Persistent RTP materials have been explored for applications in bioimaging,^1,2 organic optoelectronics,³ sensors,⁴ anti-counterfeiting,^5,6 and encryption^7,8 due to their significant Stokes shift, long lifetime, stronger afterglow, simple operation, and stability.^9,10 Although most persistent RTP compounds are heavy metal-containing complexes, metal-free organic materials are an environmentally friendly, low-cost, and easy-to-process alternative.^9,11

In phosphors containing heavy metals, such as Ir and Pt, the charge transfer between metal and ligand usually has a large associated spin–orbit coupling (SOC), which enhances both the intersystem crossing (ISC) and phosphorescence (Ph) rates.^12,13 On the other hand, with metal-free organic phosphors, the weak SOC slows the triplet state population formation through ISC and limits its radiative decay.¹⁴ Moreover, the longer excited-state lifetime of the triplet state increases the probability of quenching and non-radiative decay under ambient conditions.⁷ Thus, several groups have investigated molecular designs and the control of intermolecular interactions to promote ISC and suppress non-radiative decay to obtain organic RTP materials with high quantum yield and long lifetime.¹⁵ The most common strategies are based on the incorporation of heteroatoms with lone pairs, such as O and N.¹⁶ Approaches involving molecular aggregation,^17,18 co-crystallization,^19,20 polymeric systems,²¹ host–guest doping systems,^22,23 energy-gap narrowing,^24,25 twisted π systems,^16,26 and structures without lone pairs²⁷ have also been explored. The inclusion of functional groups has proved to be an important tool for taking full advantage of the El-Sayed rule, promoting an efficient ISC between states with different orbital configurations, populating the triplet states, and adjusting the RTP.^10,28,29 The presence of functional groups also stabilizes the excited triplet state by improved spatial packing.^15,30–32 Furthermore, introducing electron-donating or withdrawing substituents could affect the π–π interactions of aromatic systems.^10,15,28

Recently, we reported the hydrocarbon homotruxene (HTX) with a twisted π-system that allows for pronounced SOC leading to persistent RTP in ambient conditions and a quantum yield of 5.6%, clearly visible by the eye after switching off the excitation.²⁶ Its halogenation with the lightest halogen fluorine mainly impacts the prompt fluorescence (PF), while the heavy atom effect (HAE) enhances the ISC and Ph mechanisms with chlorine and bromine. The higher excited triplet states that dominate in ISC are less centered on the heavy atoms than the lower excited triplet states that dominate Ph, thus the HAE impacts Ph much more than ISC.¹⁶

Here, we explored the effect of the new methoxy homolog (HTX-MeO) compared with its unsubstituted homolog (HTX) and its homolog substituted with withdrawing fluorine (HTX-F) (Fig. 1), both already reported. Time-dependent measurements and density functional theory (DFT) calculations indicated that the methoxy donor group does not significantly affect the spin–orbit coupling matrix elements (SOCME), but the Ph rate was increased in solution. The molecular packing and aggregation in powder led to a long-lived emission, which allows the Ph to be visible by the eye after switching off the excitation (see the Movie of the ESI†).

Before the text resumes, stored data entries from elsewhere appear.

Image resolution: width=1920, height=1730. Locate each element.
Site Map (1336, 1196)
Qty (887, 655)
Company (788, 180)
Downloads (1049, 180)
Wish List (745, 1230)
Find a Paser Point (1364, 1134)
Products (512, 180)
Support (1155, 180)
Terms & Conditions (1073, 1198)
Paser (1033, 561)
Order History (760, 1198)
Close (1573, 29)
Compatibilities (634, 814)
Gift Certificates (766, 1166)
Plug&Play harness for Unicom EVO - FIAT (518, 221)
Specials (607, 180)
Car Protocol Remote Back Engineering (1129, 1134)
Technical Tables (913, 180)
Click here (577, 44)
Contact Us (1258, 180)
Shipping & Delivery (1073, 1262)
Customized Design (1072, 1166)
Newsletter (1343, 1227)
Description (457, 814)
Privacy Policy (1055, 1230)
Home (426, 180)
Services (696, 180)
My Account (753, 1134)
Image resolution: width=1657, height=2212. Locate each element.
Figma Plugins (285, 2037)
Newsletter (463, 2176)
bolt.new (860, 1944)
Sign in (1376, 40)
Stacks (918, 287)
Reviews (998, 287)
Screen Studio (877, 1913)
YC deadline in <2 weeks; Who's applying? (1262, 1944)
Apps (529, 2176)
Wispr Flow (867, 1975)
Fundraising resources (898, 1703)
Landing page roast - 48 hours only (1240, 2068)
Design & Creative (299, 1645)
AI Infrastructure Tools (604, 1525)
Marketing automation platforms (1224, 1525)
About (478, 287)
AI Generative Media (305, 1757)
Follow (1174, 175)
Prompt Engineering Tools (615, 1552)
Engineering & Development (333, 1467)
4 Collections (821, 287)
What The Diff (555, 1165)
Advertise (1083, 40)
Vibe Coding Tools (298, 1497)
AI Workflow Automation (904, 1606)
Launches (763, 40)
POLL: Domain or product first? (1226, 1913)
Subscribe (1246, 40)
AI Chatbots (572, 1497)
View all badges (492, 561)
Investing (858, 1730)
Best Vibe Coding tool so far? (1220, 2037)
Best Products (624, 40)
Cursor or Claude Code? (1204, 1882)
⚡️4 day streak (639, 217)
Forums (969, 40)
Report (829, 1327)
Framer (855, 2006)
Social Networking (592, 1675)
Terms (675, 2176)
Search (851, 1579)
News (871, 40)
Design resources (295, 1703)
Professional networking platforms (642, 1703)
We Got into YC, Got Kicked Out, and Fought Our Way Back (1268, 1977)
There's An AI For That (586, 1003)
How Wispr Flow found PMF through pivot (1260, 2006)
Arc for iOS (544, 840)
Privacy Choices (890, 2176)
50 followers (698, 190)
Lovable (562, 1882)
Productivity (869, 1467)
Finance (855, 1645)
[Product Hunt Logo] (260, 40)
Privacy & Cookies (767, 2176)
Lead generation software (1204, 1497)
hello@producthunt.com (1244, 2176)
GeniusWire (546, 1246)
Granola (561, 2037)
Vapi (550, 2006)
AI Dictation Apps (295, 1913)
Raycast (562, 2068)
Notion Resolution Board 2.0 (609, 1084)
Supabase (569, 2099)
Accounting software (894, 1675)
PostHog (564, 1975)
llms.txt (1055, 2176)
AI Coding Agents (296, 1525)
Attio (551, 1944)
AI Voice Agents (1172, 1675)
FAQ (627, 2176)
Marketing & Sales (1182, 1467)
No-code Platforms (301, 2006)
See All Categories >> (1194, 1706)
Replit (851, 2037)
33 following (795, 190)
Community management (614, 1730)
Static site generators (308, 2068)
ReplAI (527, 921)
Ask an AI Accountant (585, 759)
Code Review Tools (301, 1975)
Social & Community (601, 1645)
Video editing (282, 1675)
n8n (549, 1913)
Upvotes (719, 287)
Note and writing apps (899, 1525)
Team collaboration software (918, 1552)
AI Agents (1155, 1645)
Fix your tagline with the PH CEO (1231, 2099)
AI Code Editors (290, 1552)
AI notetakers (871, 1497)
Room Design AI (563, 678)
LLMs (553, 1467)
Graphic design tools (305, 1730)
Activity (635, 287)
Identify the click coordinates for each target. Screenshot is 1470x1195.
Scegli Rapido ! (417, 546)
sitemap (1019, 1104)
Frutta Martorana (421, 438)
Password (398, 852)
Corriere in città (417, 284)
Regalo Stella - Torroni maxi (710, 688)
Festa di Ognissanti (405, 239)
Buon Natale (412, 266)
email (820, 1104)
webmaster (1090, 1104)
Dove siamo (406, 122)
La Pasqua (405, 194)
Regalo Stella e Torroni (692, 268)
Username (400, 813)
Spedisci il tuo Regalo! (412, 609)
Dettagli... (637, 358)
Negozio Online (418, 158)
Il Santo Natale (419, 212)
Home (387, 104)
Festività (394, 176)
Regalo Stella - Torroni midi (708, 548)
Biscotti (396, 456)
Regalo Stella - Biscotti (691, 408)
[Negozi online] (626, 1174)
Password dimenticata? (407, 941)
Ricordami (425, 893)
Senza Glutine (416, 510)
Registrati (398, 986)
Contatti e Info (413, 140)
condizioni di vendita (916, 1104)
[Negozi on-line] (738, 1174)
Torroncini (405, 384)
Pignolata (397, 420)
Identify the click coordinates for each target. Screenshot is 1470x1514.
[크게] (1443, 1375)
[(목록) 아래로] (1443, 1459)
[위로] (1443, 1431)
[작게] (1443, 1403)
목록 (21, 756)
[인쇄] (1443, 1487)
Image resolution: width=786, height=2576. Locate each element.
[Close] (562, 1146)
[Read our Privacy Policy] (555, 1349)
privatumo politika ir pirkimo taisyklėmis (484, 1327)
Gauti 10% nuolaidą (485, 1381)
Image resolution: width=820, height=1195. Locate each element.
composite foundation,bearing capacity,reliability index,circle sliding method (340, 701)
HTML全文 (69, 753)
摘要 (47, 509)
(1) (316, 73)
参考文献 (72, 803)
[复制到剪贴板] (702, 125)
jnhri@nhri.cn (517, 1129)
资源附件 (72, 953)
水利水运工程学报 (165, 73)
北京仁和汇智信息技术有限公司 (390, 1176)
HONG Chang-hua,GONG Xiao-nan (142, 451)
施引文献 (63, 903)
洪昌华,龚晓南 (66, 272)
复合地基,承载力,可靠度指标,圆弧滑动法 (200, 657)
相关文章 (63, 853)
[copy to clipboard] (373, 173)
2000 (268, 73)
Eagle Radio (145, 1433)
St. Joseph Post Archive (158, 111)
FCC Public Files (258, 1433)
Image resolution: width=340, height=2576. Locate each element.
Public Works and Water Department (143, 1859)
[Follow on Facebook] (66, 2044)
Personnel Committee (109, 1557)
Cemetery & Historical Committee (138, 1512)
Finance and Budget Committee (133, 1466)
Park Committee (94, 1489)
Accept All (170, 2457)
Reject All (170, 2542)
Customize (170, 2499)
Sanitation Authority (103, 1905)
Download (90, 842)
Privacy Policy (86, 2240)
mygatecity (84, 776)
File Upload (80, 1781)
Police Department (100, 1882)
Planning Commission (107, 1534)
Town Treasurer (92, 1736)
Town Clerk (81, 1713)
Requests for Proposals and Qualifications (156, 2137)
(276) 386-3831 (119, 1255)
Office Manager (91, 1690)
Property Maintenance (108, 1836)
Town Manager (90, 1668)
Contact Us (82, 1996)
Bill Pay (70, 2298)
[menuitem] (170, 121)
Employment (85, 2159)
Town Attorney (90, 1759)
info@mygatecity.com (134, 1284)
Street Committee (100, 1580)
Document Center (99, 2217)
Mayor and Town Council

Fig. 1 Molecular structure of HTX, HTX-F and HTX-MeO.

Experimental

Single crystal X-ray diffraction

The crystallographic data were collected with a Bruker APEX II diffractometer equipped with a graphite monochromator centered on the path of MoKα radiation. A single crystal, made by slow diffusion of ethanol in chloroform solution, was coated with CargilleTM NHV immersion oil and mounted on a fiber loop, followed by data collection at 120 K. The program SAINT was used to integrate the data, which was thereafter corrected using SADABS.³³ The data were cut at a resolution of 0.95 Å as there is no diffraction above, and R_int becomes larger. The result is a low θ_max value as well as poor resolution and data/parameters ratio. As the crystal is a very thin needle, the diffraction is very low, and the anisotropic shape makes the diffraction strongly dependent on the orientation of the crystal. Hence, several reflections at “high” angles were not present. The structure was refined by a full-matrix least-squares method on F² using SHELXL-2018.³⁴ All non-hydrogens were refined with anisotropic displacement parameters. Hydrogen atoms were assigned to ideal positions and refined isotropically using a riding model. CCDC 2191273.† C₃₃H₃₀O₃, monoclinic, P2₁/c (no. 14), a = 21.3546(13), b = 8.2429(6), c = 27.6061(18) Å, β = 102.563(3)°, V = 4743.0(5) ų, Z = 8, T = 120 K, 192 119 reflections measured, 4558 unique (R_int = 0.1463), GoF = 1.037, R₁ = 0.0436, wR₂ (all reflections) = 0.1153.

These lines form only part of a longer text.